2.1 – Tell AI how to handle the data:
In this case participant scoring items had three choices to chose from: Untrue, Partially true, Very much true, and the score for each choice:
Untrue=0
Partially true=1
Very much true=2

Whatever scale you use, it’s the same idea: Likert, numerical, etc.

2.2 – If you have reversed items, let the AI know which items they are. Reversed items require special attention because the numerical value must be flipped before scoring.

So first let AI know the reversed items:
Reversed items: 7, 11, 14, 21, 25
And then let the AI know how to score them:
Untrue=2
Partially true=1
Very much true=0


2.3 – Handling blank or missing responses: It’s best to make form fields mandatory to avoid blank cells, but if you forgot or there’s a reason why some fields might be blank, tell the AI how to handle them, if you do not, AI might treat it as it wants, for example score them independently. To avoid that tell AI to:
Scale scores should be calculated only from answered items.
Blank or missing responses must NOT be scored.
Treat missing items as “missing data”.
Report which items are missing (super important!).
Do NOT assign default scores.

3 – Scales (if there are any)

If there are scales in your questionnaire, let the AI know which items make up each scale:
There are five scales, each include five items:
Name of scale A: 3, 8, 13, 16, 24
Name of scale B: 5, 7, 12, 18, 22
Name of scale C: 2, 10, 15, 21, 25
Name of scale D: 6, 11, 14, 19, 23
Name of scale E: 1, 4, 9, 17, 20


Tell AI how to score the scales, for ex:
Sum each scale, and give each scale a score as follows:
0-2 points: Normal or close to average
3-5: Slightly raised
6-7: Raised
8-10: Very high

4 – Output

Tell AI how to arrange and design the report:
Output Format (Word Document)
Output must be .docx
Title: “Name of My Questionaire”
Language: English
Each participant starts on a new page
Arrange in this order: First name, Last name…………all scale scores + categories
If missing items exist: add note “One or more items were left blank.”

Highlight with a light red background any scale with a “Raised” or “Very high” score count.

5 – Automation Rules

Follow this instruction file exactly.
When user uploads a new Excel, generate a new DOCX with all rules.
Warn user if missing data or structure issues appear.

6 – Manual Check!!!

As mistakes can be made (By you or by the AI): manually score one or two persons and compare it to the AI’s score.

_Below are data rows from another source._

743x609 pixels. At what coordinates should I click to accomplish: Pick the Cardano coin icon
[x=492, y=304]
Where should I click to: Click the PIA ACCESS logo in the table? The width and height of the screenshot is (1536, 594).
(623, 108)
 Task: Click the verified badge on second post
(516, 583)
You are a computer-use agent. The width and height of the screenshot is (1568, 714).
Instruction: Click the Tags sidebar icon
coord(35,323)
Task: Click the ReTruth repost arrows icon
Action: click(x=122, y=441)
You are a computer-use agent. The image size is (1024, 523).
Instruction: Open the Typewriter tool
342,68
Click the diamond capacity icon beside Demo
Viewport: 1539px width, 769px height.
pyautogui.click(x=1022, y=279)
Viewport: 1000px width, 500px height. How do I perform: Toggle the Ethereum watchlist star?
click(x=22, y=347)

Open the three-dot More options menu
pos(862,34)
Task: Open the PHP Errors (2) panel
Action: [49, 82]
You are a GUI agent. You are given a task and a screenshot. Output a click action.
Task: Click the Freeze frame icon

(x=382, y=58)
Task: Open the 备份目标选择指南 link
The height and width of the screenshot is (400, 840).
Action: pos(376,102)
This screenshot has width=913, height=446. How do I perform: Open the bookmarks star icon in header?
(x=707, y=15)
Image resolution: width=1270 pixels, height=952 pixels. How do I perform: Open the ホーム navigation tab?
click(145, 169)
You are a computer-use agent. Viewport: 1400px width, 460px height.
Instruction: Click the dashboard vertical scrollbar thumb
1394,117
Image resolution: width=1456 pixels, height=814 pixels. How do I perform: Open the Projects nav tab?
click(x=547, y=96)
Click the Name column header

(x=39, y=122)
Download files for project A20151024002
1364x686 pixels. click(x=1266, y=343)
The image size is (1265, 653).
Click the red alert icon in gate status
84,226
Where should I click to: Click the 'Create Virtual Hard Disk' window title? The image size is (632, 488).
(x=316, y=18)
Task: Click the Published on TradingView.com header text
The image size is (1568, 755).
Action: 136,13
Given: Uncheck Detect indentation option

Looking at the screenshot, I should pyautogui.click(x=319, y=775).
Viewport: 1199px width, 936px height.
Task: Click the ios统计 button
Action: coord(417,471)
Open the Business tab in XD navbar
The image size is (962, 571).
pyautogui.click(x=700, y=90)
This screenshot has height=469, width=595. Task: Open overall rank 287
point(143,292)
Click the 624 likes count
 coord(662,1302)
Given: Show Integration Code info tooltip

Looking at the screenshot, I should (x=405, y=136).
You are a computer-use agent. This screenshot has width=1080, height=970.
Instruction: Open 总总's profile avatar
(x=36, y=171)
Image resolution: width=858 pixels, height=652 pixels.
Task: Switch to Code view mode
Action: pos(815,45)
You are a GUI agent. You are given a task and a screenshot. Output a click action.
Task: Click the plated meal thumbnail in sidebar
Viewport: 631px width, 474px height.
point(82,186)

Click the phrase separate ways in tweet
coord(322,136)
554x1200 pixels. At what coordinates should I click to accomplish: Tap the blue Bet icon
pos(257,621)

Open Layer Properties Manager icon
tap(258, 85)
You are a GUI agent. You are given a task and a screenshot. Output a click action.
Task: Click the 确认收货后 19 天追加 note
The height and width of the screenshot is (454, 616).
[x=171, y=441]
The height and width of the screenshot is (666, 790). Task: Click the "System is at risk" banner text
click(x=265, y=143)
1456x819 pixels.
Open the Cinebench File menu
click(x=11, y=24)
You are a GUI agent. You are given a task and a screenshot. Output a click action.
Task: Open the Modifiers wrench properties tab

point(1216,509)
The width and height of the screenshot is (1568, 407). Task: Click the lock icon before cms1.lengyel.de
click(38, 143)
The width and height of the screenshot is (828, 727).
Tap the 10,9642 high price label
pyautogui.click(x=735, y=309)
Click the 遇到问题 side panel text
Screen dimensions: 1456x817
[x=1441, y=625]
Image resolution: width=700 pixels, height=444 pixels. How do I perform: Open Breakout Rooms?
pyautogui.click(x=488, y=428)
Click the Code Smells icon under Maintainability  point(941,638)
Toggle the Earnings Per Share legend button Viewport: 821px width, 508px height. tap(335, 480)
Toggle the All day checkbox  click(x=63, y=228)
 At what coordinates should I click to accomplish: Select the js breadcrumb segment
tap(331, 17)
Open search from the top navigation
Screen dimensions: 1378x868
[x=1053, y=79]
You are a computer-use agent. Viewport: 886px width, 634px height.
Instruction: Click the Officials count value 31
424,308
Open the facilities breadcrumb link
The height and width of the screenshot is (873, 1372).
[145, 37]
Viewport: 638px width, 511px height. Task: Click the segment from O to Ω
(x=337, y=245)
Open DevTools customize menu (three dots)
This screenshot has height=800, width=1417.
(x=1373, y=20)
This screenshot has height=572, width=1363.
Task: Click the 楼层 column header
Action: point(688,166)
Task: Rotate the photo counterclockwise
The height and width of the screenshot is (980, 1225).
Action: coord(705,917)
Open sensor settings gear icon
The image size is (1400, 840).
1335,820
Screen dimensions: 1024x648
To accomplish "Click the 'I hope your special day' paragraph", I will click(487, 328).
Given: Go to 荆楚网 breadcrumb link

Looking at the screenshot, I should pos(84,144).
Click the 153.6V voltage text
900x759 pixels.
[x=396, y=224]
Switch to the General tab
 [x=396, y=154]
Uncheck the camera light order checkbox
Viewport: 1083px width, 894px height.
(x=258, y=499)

7 – Ethical Considerations

AI can assist with mechanical aspects of scoring, but it may make mistakes, including mis-scoring items, mishandling reverse items, or misapplying instructions or norms.
Professional responsibility remains entirely with the researcher, AI output should never replace clinical or educational judgment.
Special care must be taken to protect confidentiality and privacy by removing identifying information of the participants and avoiding the upload of sensitive data without informed consent, for ex: you can Replace names with numbers.
AI should be used transparently and cautiously, limited to support functions rather than clinical interpretation, and never relied upon for high stakes decisions without manual verification.
Ultimately, AI is a tool to support workflow. At the end ethical accountability remains with the researcher.